NATALIE SEMBIRING. MEDAN. Ir. Syaiful Bahri Lubis selaku Sekretaris Daerah Kota Medan bersama sebelas Kepala Daerah Kabupaten/ Kota se Provinsi Sumatera Barat dan dua Kabupaten /Kota Provinsi Sumatera Utara menandatangani MOU dalam rangka Workshop Replikasi Aplikasi E-Perencanaan Kota Medan.

11 Kabupaten/ Kota se Sumatera Barat dan 2 kabupaten/ kota Sumatera Utara yakni Kota Gunug Sitoli dan Kabupaten Humbang Hasundutan memperdalam tentang E-Planing di Pemko Medan selama 3 hari kerja sebagai satu bagian pencegahan koprupsi terintegrasi. Program ini digagas oleh Tim Koordinasi Supervisi dan Pencegahan Korupsi KPK RI.

“Aplikasi e-perencanaan Pemerintah Kota Medan telah terbangun dan mulai digunakan dalam tahapan-tahapan perencanaan,” kata Walikota Medan Drs HT. Dzulmi Eldin dalam arahannya yang dibacakan Sekda Kota Medan (Ir. Syaiful Bahri Lubis) [Selasa 18-7].




“Tahapan-tahapan perencanaan mulai dari rembuk Warga di Lingkungan, Musrembang Kelurahan, Musrembang Kecamatan, Pokok-pokok Pikiran hasil Reses DPRD hingga Penyusunan Rancangan Rencana Kerja SKPD dalam penyusunan Rencana Kerja Pemko 2018,“ ujar Sekda.

Kehadiran Aplikasi E-perencanaan mendorong terselenggaranya proses perencanaan yang partisipatif, transparan, dan akuntabel, khususnya bagi warga Medan. E-Perencanaan dibangun untuk mengakomodir proses perencanaan mulai dari tingkat Lingkungan sampai Perencanaan program dan kegiatan serta anggaran SKPD, sesuai arahan konstitusi yang tertuang pada Permendagri 54 Tahun 2010.

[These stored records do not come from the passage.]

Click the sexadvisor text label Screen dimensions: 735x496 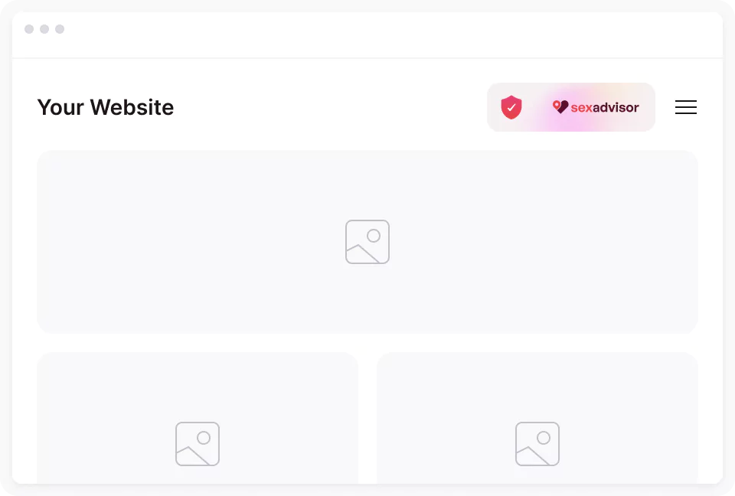coord(605,107)
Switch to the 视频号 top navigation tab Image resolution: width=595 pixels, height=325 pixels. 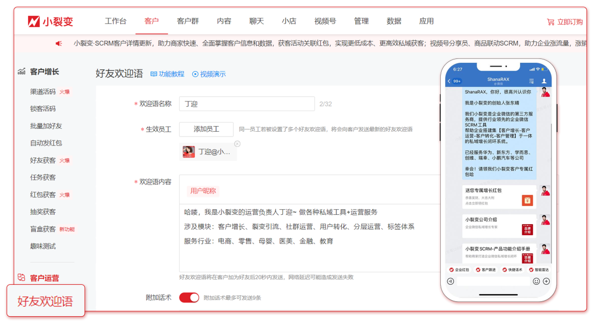(325, 21)
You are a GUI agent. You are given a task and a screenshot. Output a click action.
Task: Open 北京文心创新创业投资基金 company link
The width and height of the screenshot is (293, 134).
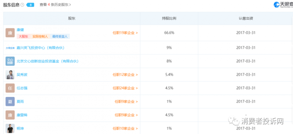(x=47, y=61)
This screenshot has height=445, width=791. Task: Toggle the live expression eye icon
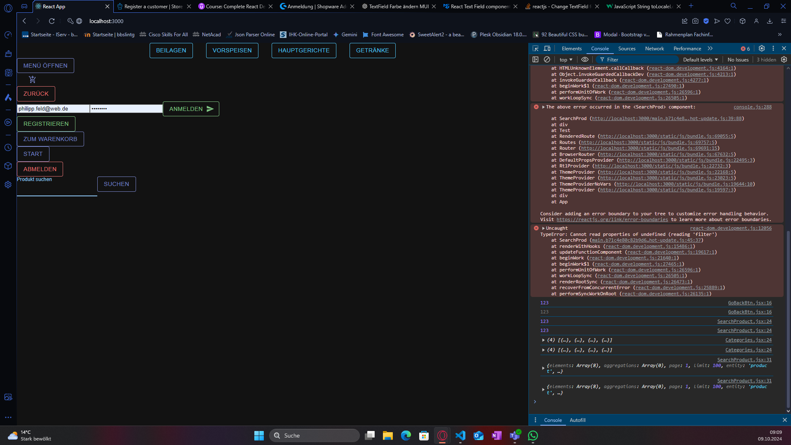(584, 60)
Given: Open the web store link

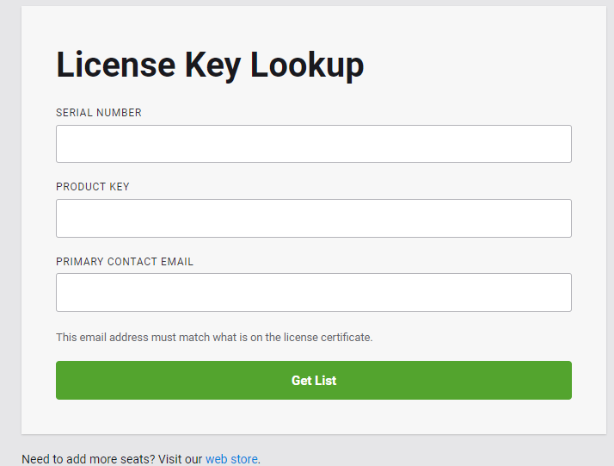Looking at the screenshot, I should (231, 459).
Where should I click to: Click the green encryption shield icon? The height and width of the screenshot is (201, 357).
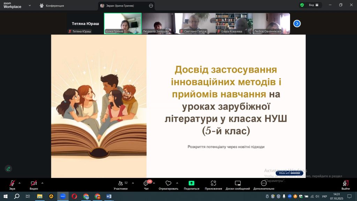coord(302,5)
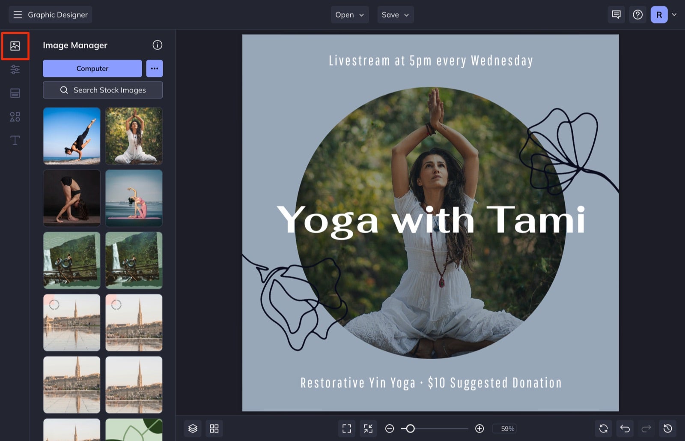Click the zoom slider handle
The width and height of the screenshot is (685, 441).
coord(410,429)
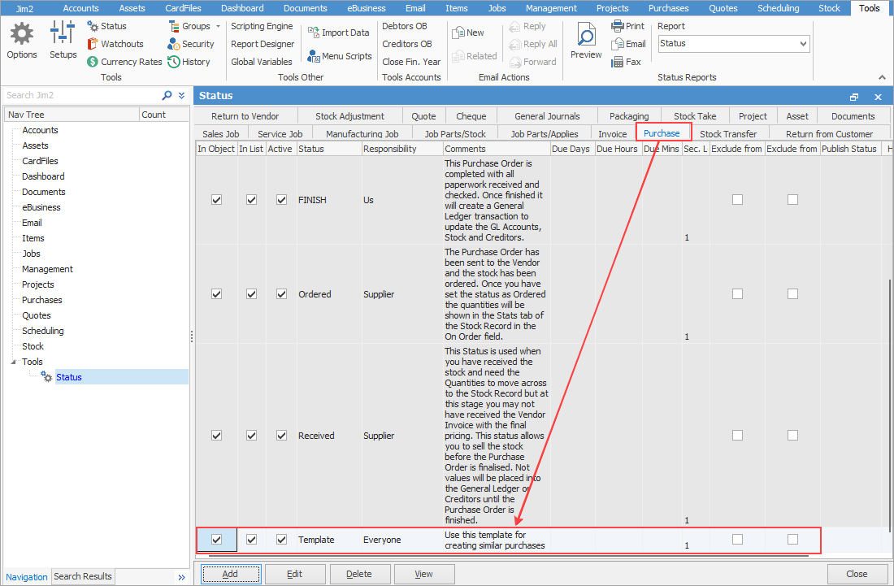Screen dimensions: 894x586
Task: Toggle In Object checkbox for Template row
Action: pyautogui.click(x=216, y=540)
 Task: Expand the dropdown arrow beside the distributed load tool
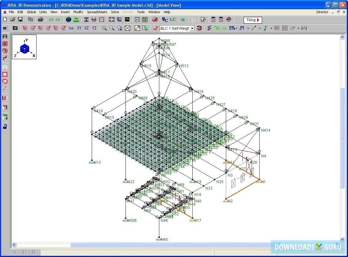coord(271,28)
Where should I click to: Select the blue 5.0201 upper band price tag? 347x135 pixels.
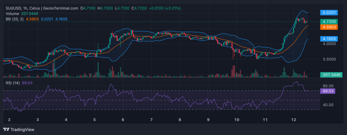(329, 13)
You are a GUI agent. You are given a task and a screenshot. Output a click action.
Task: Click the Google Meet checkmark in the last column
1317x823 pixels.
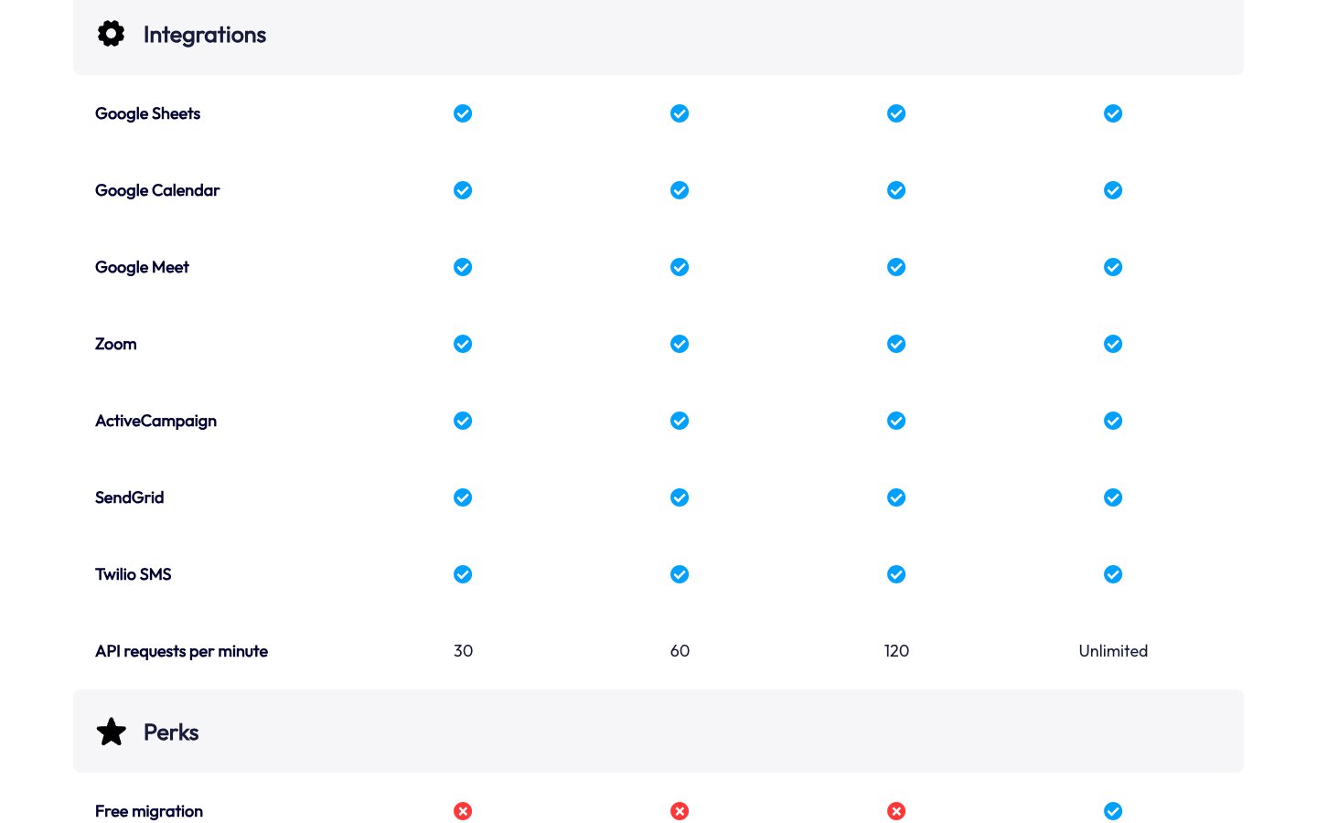pos(1113,267)
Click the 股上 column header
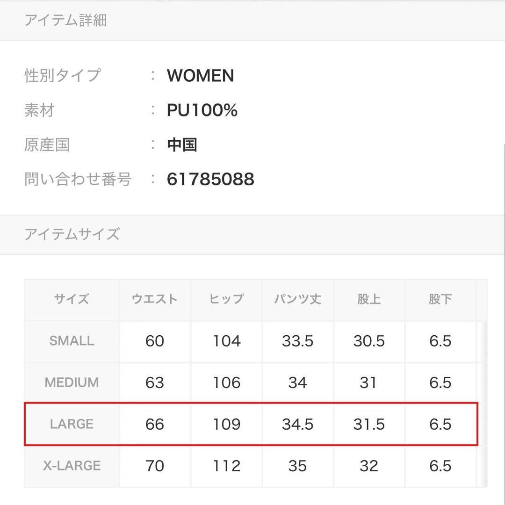 [369, 299]
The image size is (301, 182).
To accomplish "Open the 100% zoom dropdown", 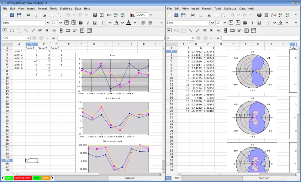I will point(151,15).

Bahkan, kata Sekda,  Pemko Medan sedang mempersiapkan integritas data perencanaan dan penganggaran dengan aplikasi  E-Bugetting yang sedang dibangun di Badan Pengelola Keuangan dan Aset Daerah Kota Medan, untuk semakin mengoptimalkan akuntabilitas dan transparansi penatausahaan Keuangan Daerah

Pemko Medan, di bidang integritas internal dan di bidang integritas Publik mendapat penilaian baik dari Direktorat Penelitian dan Pengembangan Komisi Pemberantasan Korupsi (KPK). Yang dimaksud dengan Penilaian integritas internal  yaitu Budaya integritas organisasi termasuk budaya organisasi dan Sistem anti korupsi. Kemudian Integritas kerja pegawai termasuk Pengelolaan SDM dan  Pengelolaan anggaran, Sedangkan Penilaian integritas public yaitu transparansi layanan dan penanganan laporan korupsi. Kemudian bidang Akuntabilitas dan perilaku anti korupsi termasuk akuntabilitas pegawai.

Adlin Syam M.Nasution atau panggilan tenarnya Coki, Ketua Tim Kerja Koordinasi Dan Supervisi Pencegahan KPK RI, dalam arahannya mengatakan agar E-planing ini dapat dipelajari dengan serius dan betul-betul dilaksanakan di daerah masing-masing.




Kalau sudah menyediakan waktu untuk belajar E-planing ke Kota Medan ramai-ramai tapi tidak dilaksanakan di daerah tidak ada manfaatnya.

“Maksud E-Planing ini bertujuan untuk mengurangi kebocoran-kebocoran anggaran.  Kepala Daerah harus  melaksanakan program e-Planing ini,” tegas Coki.

Hadir pada acara Workshop Replikasi Aplikasi E-Perencanaan ini dari KPK Tomi, Hajril, Sekda Payakumbu Beni Warlis, Sekda Kab.Padang Pariaman Jonpriadi, Insppektur Farid Wajedi dan para SKPD lingkungan Pemko Medan.